Gravado dois anos após a morte de sua mãe Dona Canô, disco remete à infância da cantora na cidade baiana de Santo Amaro da Purificação
por Tárik de Souza
Alçada ao sucesso nas asas
pontiagudas do Carcará, em 1965, Maria Bethânia logo depôs as armas de cantora
de protesto e se estabeleceu como diva dramática, arrebatadora de multidões.

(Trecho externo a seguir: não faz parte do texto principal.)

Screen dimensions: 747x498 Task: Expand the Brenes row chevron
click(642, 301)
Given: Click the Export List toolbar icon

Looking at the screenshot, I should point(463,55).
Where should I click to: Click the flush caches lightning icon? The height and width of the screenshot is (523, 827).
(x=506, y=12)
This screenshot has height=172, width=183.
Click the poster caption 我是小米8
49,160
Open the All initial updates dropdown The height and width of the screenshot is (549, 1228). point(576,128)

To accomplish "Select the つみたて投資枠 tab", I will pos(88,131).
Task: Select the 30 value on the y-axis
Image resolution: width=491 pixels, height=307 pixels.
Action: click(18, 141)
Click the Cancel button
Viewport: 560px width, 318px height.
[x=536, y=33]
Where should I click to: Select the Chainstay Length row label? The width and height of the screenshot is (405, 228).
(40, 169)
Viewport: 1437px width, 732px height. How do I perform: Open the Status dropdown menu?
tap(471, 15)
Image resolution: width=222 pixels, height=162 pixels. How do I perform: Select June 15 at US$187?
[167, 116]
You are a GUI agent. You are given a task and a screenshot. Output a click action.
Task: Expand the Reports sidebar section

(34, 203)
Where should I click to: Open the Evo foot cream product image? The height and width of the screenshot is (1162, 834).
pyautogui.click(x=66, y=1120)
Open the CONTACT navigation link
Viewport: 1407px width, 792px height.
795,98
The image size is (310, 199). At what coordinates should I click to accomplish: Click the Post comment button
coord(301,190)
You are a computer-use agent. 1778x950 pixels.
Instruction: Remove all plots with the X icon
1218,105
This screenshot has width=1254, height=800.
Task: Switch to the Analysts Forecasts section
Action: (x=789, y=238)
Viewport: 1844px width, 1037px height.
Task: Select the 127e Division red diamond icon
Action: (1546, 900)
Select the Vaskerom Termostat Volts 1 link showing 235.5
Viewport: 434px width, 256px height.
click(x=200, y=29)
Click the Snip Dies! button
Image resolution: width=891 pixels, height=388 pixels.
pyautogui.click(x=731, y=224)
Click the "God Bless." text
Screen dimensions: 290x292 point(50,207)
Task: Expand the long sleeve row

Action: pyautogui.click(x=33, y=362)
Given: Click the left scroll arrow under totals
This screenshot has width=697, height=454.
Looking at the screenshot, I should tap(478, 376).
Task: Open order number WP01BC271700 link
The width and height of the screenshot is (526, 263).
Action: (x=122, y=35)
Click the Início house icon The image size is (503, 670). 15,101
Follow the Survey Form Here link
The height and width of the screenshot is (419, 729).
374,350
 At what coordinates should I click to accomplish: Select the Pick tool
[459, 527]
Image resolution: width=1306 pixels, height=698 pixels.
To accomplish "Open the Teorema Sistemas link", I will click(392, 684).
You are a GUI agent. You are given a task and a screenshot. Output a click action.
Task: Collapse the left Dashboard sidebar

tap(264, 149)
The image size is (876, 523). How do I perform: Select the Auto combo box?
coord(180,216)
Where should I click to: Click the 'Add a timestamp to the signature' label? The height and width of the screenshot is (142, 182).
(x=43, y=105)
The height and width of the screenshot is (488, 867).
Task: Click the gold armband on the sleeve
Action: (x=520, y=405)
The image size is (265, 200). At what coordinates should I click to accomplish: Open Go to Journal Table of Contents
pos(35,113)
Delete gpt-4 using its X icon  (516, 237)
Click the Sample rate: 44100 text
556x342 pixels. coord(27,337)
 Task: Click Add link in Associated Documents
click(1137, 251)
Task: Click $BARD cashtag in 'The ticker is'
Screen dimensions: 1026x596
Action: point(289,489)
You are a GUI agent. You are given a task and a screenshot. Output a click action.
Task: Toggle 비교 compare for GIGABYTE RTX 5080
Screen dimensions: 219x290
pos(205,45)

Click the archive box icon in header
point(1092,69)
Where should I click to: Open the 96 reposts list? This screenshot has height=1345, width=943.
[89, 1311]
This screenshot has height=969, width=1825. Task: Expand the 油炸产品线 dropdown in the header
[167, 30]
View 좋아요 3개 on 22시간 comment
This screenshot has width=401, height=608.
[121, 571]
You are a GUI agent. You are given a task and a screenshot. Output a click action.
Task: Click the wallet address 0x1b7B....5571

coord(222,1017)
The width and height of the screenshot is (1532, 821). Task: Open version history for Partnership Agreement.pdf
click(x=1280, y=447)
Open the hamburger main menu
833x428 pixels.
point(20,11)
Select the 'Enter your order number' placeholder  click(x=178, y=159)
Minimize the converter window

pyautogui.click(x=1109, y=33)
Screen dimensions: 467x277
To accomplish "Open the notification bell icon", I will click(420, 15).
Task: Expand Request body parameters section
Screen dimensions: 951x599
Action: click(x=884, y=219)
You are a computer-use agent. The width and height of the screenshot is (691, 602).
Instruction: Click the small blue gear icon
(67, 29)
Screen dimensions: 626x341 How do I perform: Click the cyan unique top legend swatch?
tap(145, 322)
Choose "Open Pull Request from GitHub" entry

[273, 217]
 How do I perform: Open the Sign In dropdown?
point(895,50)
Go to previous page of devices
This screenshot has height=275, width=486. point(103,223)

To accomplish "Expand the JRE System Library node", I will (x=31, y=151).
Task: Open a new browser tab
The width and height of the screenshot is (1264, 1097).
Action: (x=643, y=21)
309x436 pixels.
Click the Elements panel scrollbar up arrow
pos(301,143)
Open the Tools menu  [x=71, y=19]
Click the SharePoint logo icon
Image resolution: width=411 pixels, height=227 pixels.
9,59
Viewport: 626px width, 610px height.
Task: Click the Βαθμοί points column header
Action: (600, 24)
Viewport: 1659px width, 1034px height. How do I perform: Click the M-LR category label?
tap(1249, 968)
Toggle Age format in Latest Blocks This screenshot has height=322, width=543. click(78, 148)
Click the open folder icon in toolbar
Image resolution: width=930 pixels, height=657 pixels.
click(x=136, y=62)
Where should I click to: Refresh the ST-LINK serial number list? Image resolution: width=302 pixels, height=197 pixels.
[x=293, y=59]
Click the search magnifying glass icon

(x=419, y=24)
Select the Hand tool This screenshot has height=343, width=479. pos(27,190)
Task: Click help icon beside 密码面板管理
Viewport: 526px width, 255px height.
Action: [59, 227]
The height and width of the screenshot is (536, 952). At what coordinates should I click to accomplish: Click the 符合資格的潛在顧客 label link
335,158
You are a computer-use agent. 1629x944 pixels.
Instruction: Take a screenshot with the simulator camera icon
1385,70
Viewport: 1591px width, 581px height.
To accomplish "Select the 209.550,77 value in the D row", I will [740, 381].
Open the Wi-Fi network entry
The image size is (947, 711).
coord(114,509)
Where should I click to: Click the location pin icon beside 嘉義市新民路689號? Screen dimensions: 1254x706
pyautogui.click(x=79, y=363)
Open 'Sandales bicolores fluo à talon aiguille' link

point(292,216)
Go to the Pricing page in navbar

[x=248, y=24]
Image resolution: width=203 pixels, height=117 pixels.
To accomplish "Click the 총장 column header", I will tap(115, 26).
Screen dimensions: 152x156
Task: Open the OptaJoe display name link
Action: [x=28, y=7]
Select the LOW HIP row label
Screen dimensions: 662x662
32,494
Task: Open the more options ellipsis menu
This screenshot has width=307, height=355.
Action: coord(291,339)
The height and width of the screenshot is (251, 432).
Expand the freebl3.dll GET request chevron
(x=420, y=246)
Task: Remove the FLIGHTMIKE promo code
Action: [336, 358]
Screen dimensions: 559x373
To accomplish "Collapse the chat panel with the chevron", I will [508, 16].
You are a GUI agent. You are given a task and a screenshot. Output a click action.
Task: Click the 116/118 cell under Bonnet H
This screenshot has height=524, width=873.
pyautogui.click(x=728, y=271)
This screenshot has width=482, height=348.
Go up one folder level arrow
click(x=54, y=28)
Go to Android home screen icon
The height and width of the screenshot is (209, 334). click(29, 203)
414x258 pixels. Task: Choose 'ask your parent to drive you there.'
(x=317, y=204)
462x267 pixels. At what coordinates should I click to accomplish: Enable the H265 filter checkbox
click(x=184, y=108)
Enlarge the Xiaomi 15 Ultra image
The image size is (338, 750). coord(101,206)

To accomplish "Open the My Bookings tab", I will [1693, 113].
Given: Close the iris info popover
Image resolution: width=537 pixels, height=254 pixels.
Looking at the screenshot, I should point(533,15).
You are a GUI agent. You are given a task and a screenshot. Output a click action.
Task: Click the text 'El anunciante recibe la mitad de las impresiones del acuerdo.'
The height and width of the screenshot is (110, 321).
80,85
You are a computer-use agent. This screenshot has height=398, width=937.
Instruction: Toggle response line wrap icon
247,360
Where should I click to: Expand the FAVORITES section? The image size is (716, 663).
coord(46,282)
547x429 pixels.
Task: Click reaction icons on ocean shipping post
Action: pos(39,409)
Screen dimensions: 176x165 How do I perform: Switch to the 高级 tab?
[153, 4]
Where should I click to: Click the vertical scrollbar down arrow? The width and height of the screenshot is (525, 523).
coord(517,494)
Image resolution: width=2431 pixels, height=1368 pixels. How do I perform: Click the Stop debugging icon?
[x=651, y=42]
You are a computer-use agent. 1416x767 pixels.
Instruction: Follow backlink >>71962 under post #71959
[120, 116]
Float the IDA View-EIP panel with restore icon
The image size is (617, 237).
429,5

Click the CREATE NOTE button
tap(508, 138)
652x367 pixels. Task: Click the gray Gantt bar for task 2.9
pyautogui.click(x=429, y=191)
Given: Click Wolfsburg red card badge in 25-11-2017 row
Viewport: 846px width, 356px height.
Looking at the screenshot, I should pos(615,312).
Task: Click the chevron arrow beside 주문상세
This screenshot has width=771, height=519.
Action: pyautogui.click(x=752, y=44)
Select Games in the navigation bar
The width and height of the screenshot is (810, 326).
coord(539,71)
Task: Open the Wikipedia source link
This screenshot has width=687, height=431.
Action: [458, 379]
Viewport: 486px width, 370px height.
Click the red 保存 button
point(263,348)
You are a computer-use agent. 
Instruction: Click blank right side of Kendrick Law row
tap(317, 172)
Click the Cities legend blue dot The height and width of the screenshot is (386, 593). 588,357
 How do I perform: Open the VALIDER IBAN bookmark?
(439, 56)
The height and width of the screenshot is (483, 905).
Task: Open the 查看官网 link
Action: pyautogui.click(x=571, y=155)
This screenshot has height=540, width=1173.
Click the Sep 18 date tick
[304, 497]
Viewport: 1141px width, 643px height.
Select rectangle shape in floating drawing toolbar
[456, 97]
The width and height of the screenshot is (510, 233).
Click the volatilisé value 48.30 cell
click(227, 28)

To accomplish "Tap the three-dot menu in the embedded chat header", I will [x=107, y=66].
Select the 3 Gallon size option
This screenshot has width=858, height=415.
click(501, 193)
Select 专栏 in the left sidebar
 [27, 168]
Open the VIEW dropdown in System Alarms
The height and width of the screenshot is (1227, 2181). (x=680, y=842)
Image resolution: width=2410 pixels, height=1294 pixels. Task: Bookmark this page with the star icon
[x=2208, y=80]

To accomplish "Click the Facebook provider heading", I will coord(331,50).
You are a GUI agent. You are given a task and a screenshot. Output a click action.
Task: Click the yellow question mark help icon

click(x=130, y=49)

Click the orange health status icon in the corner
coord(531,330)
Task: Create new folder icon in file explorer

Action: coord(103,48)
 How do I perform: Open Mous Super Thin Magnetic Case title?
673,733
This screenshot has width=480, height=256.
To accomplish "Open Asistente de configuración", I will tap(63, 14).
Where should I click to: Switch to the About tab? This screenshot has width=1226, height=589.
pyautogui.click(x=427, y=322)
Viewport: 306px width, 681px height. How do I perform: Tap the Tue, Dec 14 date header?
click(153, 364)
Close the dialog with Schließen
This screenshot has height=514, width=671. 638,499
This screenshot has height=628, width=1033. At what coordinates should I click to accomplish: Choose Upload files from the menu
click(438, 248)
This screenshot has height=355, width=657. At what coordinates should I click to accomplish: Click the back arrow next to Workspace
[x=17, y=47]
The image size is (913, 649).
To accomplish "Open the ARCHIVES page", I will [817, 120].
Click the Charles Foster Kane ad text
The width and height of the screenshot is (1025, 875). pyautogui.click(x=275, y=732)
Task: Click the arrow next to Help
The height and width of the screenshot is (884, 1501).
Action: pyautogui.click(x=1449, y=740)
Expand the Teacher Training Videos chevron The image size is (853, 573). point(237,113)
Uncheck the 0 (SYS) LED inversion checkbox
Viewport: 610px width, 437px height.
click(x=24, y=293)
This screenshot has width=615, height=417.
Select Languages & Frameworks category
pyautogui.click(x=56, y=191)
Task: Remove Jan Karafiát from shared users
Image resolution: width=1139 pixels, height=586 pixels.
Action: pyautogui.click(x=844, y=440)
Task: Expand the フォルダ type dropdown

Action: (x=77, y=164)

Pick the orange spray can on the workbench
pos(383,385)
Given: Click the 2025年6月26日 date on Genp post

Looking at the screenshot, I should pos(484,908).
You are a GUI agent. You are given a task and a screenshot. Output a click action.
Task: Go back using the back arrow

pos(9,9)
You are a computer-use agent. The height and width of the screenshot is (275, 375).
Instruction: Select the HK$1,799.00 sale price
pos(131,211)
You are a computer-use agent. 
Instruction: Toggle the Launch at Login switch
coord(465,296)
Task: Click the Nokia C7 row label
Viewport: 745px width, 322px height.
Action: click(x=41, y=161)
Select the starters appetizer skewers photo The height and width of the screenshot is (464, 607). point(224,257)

Foi uma das pontas do quarteto Doces Bárbaros – ao lado do irmão Caetano
Veloso, de Gilberto Gil e Gal Costa – sem se engajar no credo tropicalista. E
há mais de uma década deixou a órbita das grandes gravadoras, em busca de
álbuns cada vez mais pessoais, sem ingerências do mercado.
Gravado dois anos após a
morte de sua mãe Dona Canô, aos 105 anos, o intimista Meus Quintais, de
instrumentação despojada, remete à infância da cantora na cidade baiana de
Santo Amaro da Purificação. Mas não se trata de imersão saudosista. Mesmo a
toada Lua Bonita (Zé do Norte/Zé Martins), da trilha do épico filme O
Cangaceiro, de Lima Barreto, de 1950, ganha o acompanhamento dos chorões
vanguardistas do grupo Tira Poeira.
E a grisalha Mãe Maria
(Custódio Mesquita/David Nasser), sucesso de Nelson Gonçalves, de 1943,
ressurge em sua voz cálida, emoldurada apenas pelo violão de Maurício Carrilho.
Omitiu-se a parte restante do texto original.